Swedish ice hockey player (born 1990)

Daniel Brodin (born 9 February 1990) is a Swedish professional ice hockey right winger who is currently playing for Djurgårdens IF Hockey in the Swedish Hockey League (SHL). Brodin has represented Sweden internationally at the 2010 World Junior Championships. He was drafted by the Toronto Maple Leafs, who selected him in the fifth round of the 2010 NHL entry draft.

==Playing career==
Brodin participated in the 2006 TV-pucken, playing for Stockholm Röd. He scored one goal and two points but couldn't help the team get promoted to the playoffs. He played the rest of the 2006–07 season in Almtuna IS' J20 team. He moved to Djurgårdens IF the following season, where he played in Djurgården's J18 team for most of the season.

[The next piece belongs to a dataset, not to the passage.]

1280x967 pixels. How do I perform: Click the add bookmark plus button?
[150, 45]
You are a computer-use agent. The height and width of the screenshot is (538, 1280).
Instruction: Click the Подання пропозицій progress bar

Brodin was promoted to the J20 team for the 2008–09 season. The team made it to the playoffs but was beaten by Brynäs IF in the semifinals. Brodin joined Djurgården's senior team as an extra player for the away game against Luleå HF on 12 February 2009, but did not get any time on the ice. He made his real Elitserien debut against Modo Hockey on 10 November 2009, two days later on 12 November, he scored his first point, an assist to Marcus Krüger who scored the 2–2 goal against Luleå HF. Brodin scored the 2–1 goal in the derby against Södertälje SK on 14 November 2009. It proved to be the game-winning goal and was also his first goal in Elitserien.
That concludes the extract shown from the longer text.